IXAt first he regrets.
He hasn't spoken to a single person that he is related to by blood for over five years. They don't even know that he beat the lot of them and is now a surgeon and he hopes they get a nice surprise when the police arrive to tell them what has happened. He loved his girlfriend during college and he loves Izzie now but he has never said those words to either of them. He has never said those words to anyone and meant them. If he gets out of this he knows he still won't say them. His best friend in grade school told him cats were dumb girl pets and when his mother bought him home a small grey kitten that meowed pitifully and clung to his shirt he told his mother he didn't want it even though he did desperately and she gave it away to the girl next door.
He enjoys working with babies and children. He likes the way they trust him implicitly, unquestioningly. They don't judge and they tell you exactly what they think. His soul burns every time he has to cut into another tiny body and he questions the fairness of punishing someone who has yet to live enough to make mistakes.

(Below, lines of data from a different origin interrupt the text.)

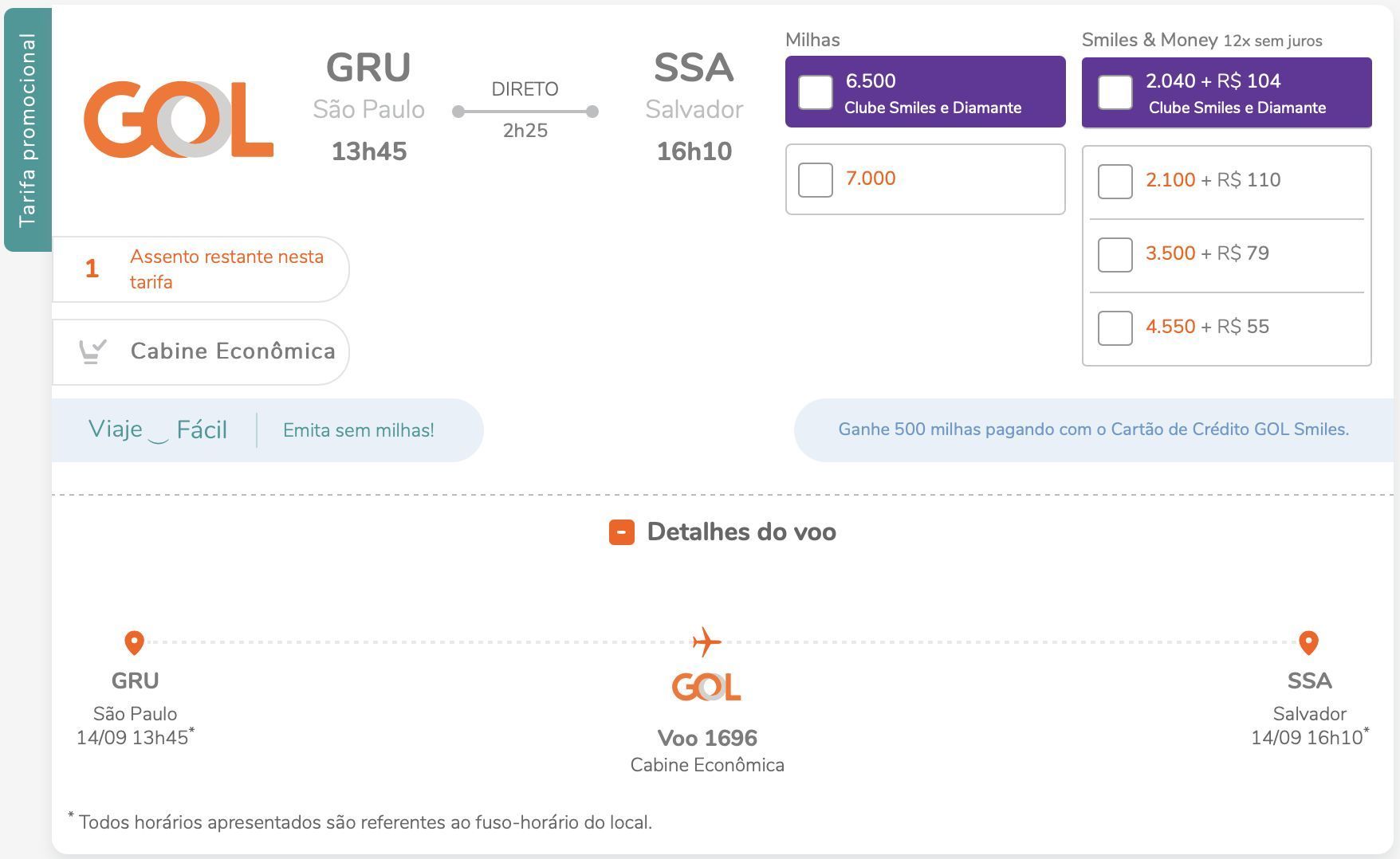Open the Ganhe 500 milhas credit card banner
Viewport: 1400px width, 859px height.
[x=1093, y=430]
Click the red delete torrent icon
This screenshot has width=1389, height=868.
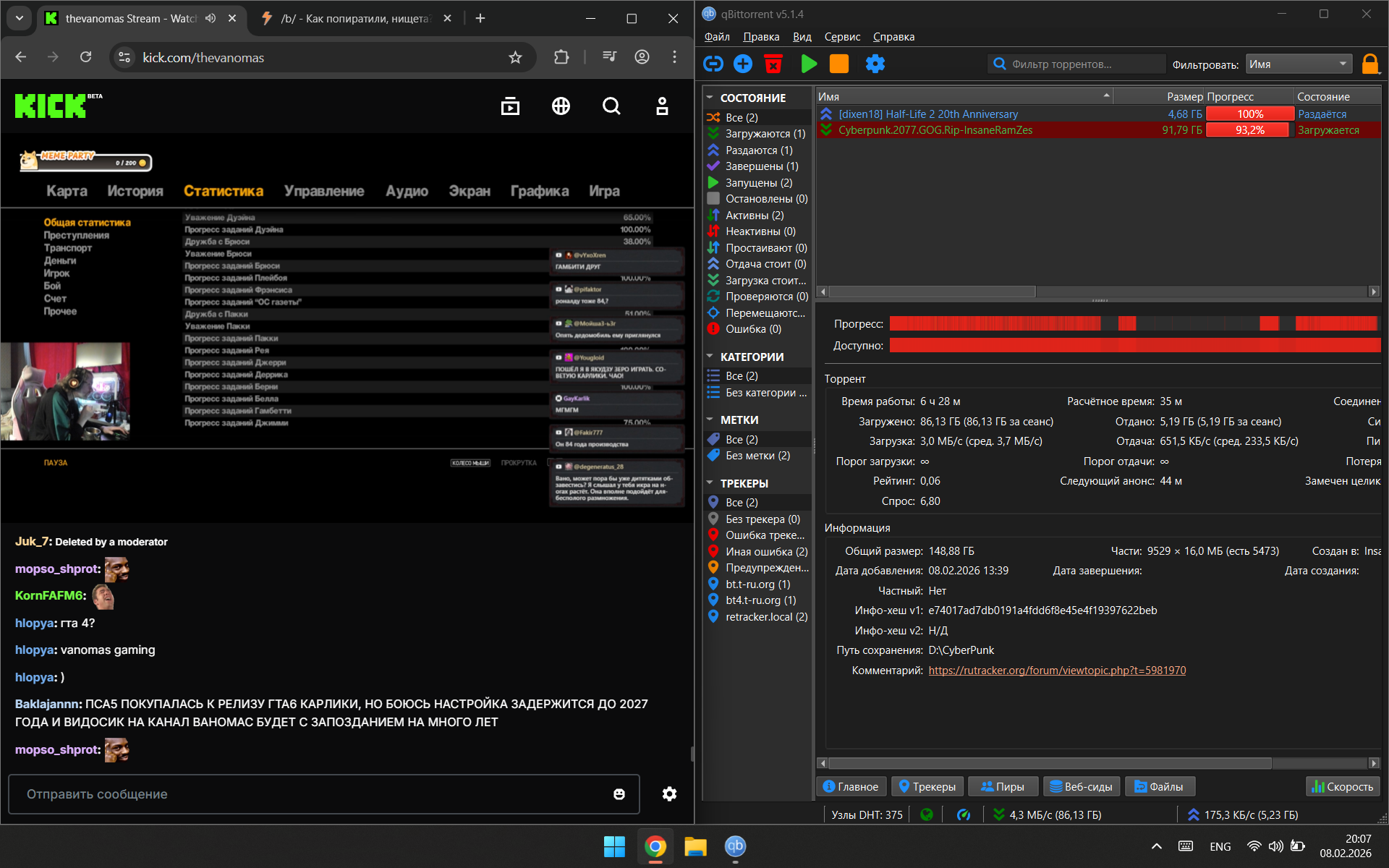point(773,64)
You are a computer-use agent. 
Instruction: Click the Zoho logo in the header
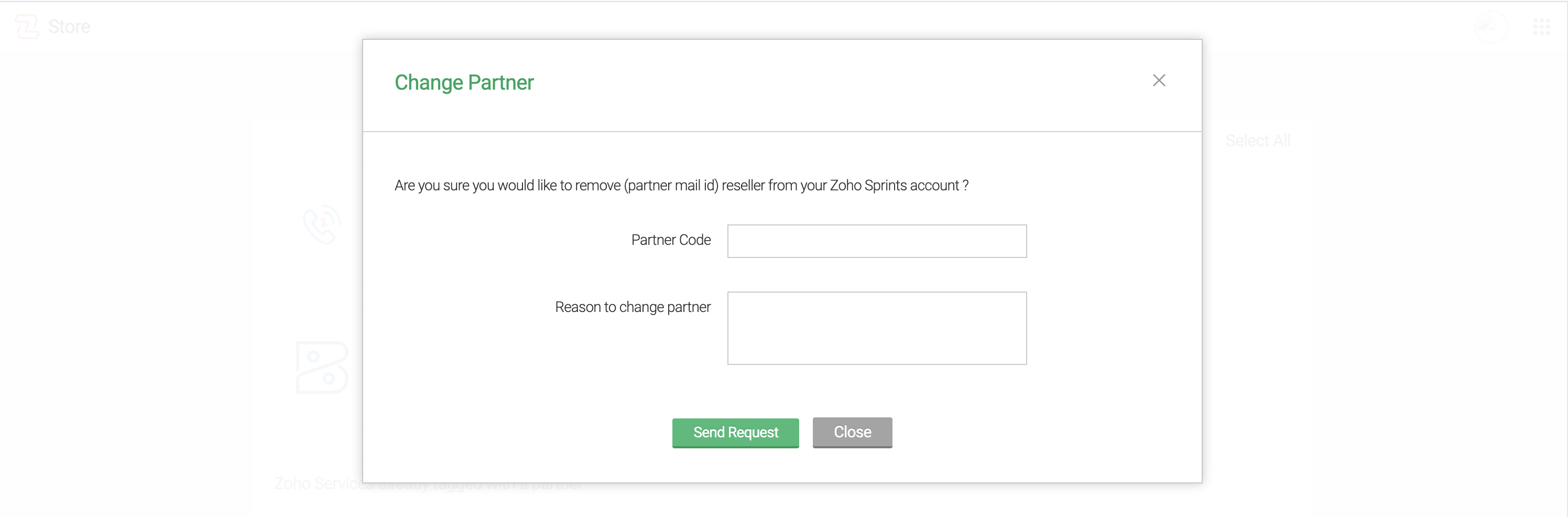coord(27,27)
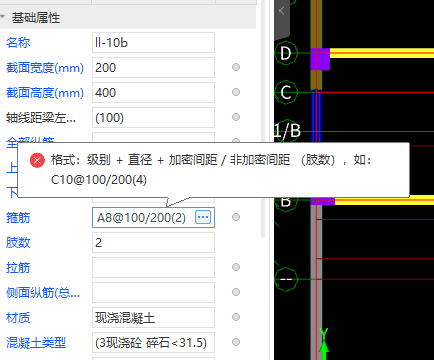Open the 材质 现浇混凝土 value box
Viewport: 434px width, 360px height.
tap(153, 317)
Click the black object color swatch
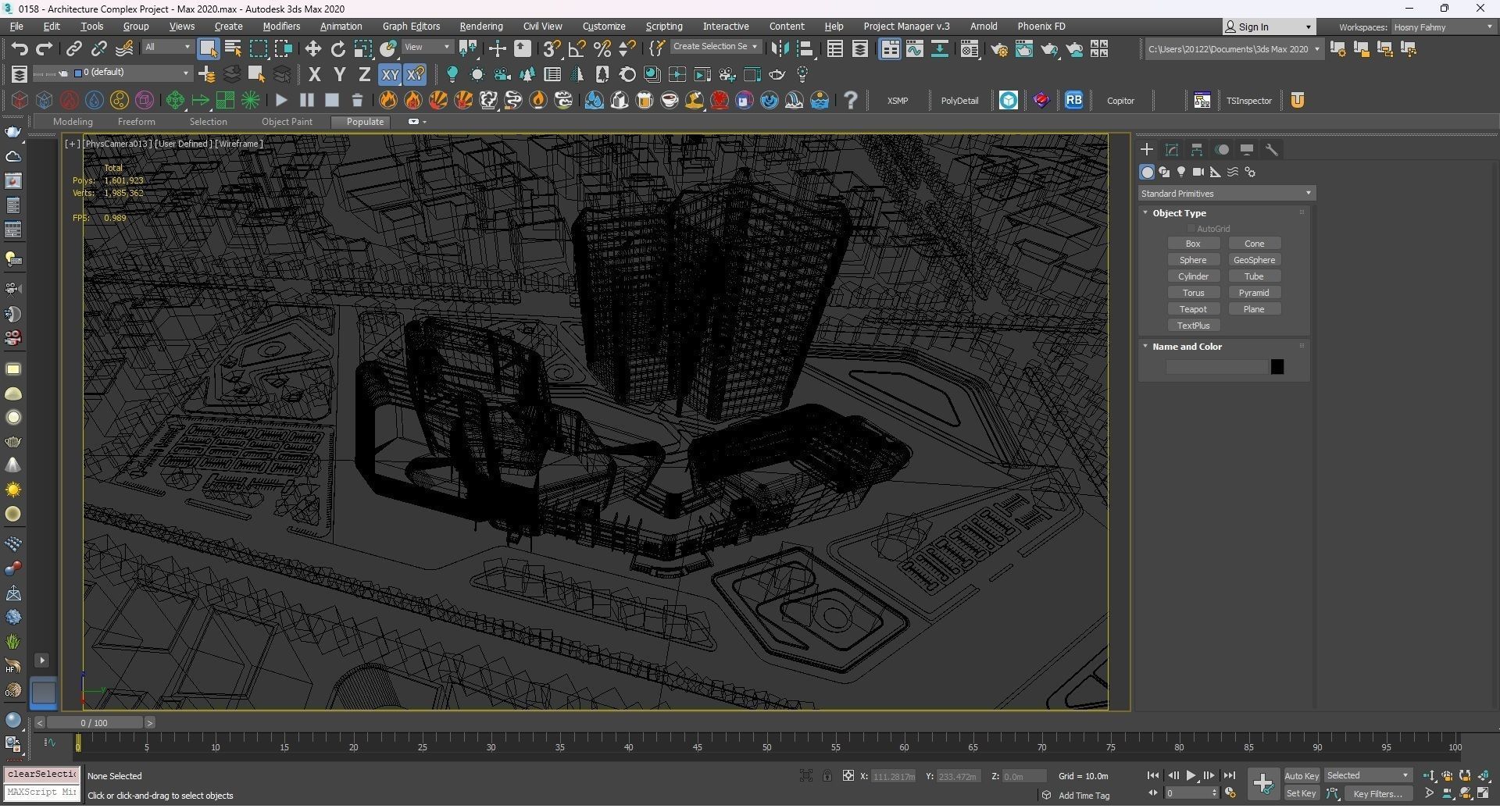 [x=1277, y=367]
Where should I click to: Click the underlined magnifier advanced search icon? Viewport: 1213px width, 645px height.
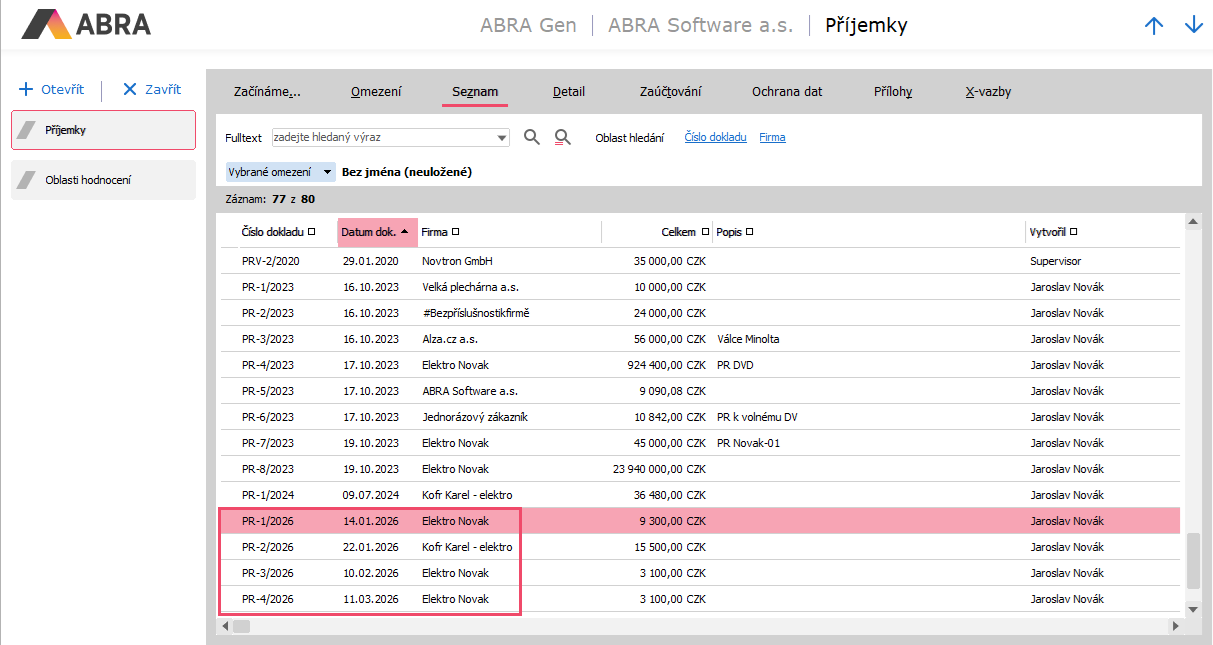(562, 138)

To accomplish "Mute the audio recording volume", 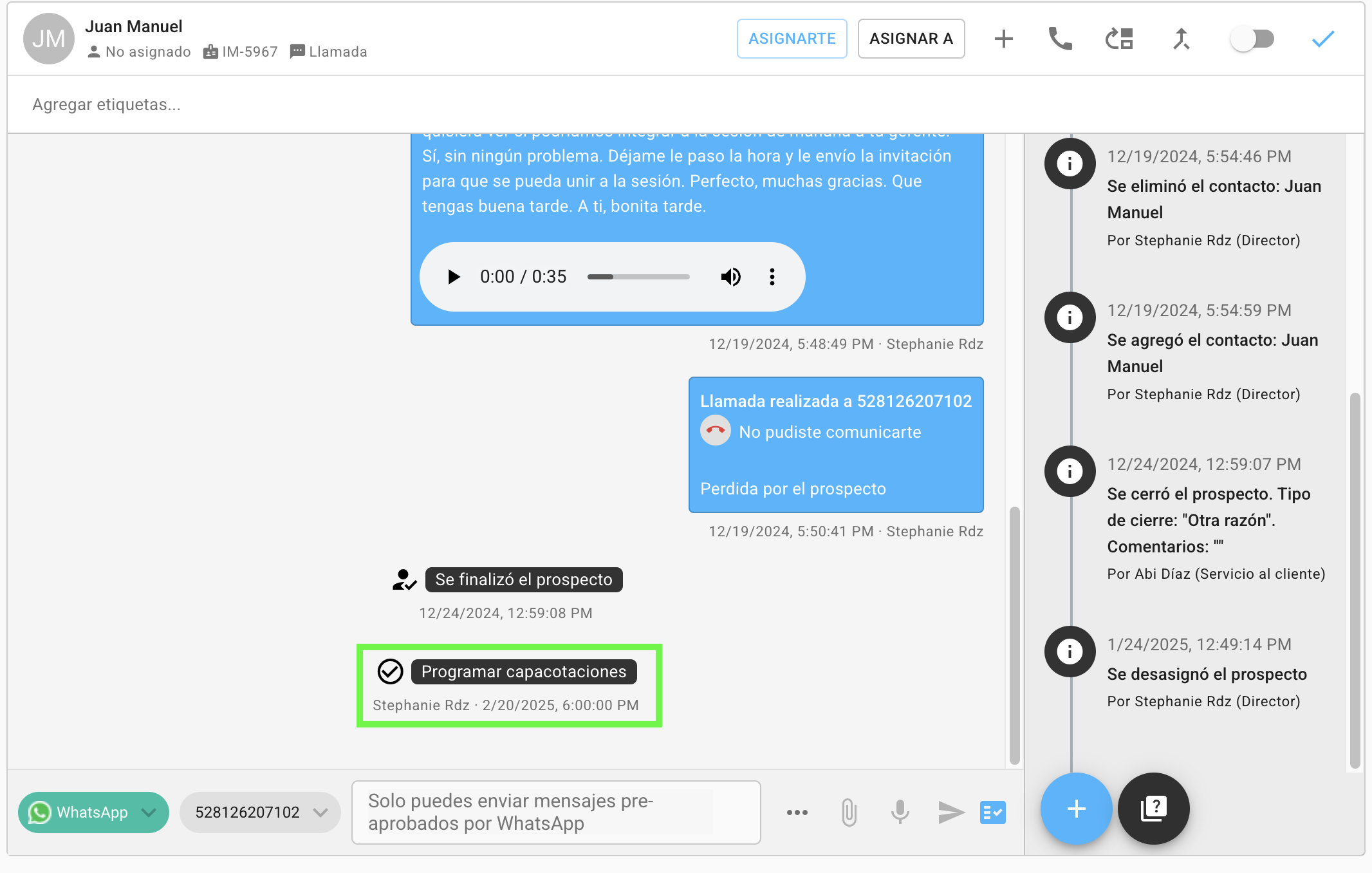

Despite all this and assuming he gets out of here he is going to be a plastic surgeon.
X
At last he lets go.
There is a roaring between his ears that is making it difficult to focus on anything else and it feels like a sledge-hammer has been slammed into the centre of his chest. He can tell his mouth is open because he can taste the contaminated water on his tongue and the thought makes him want to gag but he doesn't because he can't. He wonders when he did that, opened his mouth, because he knows it was a bad idea. There's no turning back now.
The cold has seeped through his skin and muscle and has deeply penetrated his bones and is slowly shutting down his internal organs. Movement is no longer simply painful and exhausting it is impossible. He refuses to be scared and he opens his eyes to look death rebelliously in the face. Addison is there, her reflection is shimmering and soft at the edges, like a ghost and he wonders for a moment if it's not her that is close to the end and he feels sad. She smiles up at him, green eyes blink slowly through dark shadowy lashes and he realises with some relief that it's definitely him on the way out. No-body noticed he says and she smiles again, a slow, sad, apologetic smile that he's not seen before and when her lips part as she prepares to speak he raises a finger to them to silence her.
It's okay, he whispers, absolving her, no-body ever does.